Massie Kazemi, Team Lead
Wentworth Institute of Technology
Project Overview: This proposal integrates the Engineering for One Planet (EOP) Framework across key courses such as Intro to Engineering, Materials Science, Additive Manufacturing, Capstone, and Design of Prosthetics & Implants, to embed sustainability throughout the engineering curriculum. Rather than treating sustainability as a standalone topic, it will be introduced early and reinforced through materials selection, manufacturing processes, and design decision-making. Planned changes include short modules, case studies, and project-based assignments where students evaluate environmental impacts using tools such as life cycle thinking and material/process comparisons. In upper-level and capstone courses, students will apply these concepts to real-world problems, including medical devices and advanced manufacturing systems, while considering practical constraints. Success will be reflected in students’ ability to incorporate sustainability into their designs and decision-making processes. The broader impact is the development of engineers who can balance performance, cost, and environmental responsibility, while creating a scalable model for integrating sustainability across engineering programs.
Kamran Aghaee, Team Lead
West Virginia State University
Project Overview: I propose leveraging the EOP Framework to embed sustainability more explicitly into civil engineering programming by using eco-friendly concrete as a unifying, application-driven theme across coursework and experiential learning. Specifically, I will introduce new modules and revise existing Civil Engineering Materials course in our department to incorporate low-carbon binders (e.g., geopolymer systems, supplementary cementitious materials), life-cycle assessment (LCA), alongside laboratory research activities through which students design and test sustainable concrete mixtures.
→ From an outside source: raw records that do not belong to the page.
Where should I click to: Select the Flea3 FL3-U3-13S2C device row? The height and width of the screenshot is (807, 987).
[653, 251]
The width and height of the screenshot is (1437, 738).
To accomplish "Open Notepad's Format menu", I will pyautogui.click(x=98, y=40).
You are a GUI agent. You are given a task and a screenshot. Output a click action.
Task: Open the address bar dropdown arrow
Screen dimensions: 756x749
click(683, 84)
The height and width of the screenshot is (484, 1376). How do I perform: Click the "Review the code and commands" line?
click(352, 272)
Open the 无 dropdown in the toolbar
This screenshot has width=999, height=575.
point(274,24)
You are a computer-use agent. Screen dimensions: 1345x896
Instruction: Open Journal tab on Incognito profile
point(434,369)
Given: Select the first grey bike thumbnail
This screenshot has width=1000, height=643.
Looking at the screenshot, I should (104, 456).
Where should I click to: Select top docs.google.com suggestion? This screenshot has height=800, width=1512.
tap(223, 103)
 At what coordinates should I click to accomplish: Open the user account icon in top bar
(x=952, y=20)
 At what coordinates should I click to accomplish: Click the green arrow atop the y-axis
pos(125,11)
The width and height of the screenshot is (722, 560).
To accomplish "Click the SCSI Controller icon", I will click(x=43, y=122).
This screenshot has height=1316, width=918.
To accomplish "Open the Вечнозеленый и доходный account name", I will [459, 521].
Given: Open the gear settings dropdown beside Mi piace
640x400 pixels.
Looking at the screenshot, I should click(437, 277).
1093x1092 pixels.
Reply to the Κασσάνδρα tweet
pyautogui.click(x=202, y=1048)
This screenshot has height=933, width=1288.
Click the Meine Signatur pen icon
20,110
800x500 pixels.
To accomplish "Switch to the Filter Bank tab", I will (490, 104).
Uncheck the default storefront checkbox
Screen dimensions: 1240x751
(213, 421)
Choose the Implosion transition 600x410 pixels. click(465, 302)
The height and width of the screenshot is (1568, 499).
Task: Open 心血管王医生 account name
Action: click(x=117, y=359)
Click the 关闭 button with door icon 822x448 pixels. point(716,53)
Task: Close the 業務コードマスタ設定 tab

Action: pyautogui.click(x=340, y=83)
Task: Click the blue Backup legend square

Success will be reflected in students’ ability to quantitatively evaluate and reduce the carbon footprint of engineering materials, demonstrate systems-level thinking, while designing and producing innovative, sustainable concrete mixtures. The proposed work is expected to enhance student engagement, align their skills with civil engineering industry and societal needs, and foster a sustainability-oriented mindset. Beyond students, the initiative will benefit faculty through interdisciplinary collaboration and contribute to broader institutional goals by strengthening the integration of sustainability into civil engineering.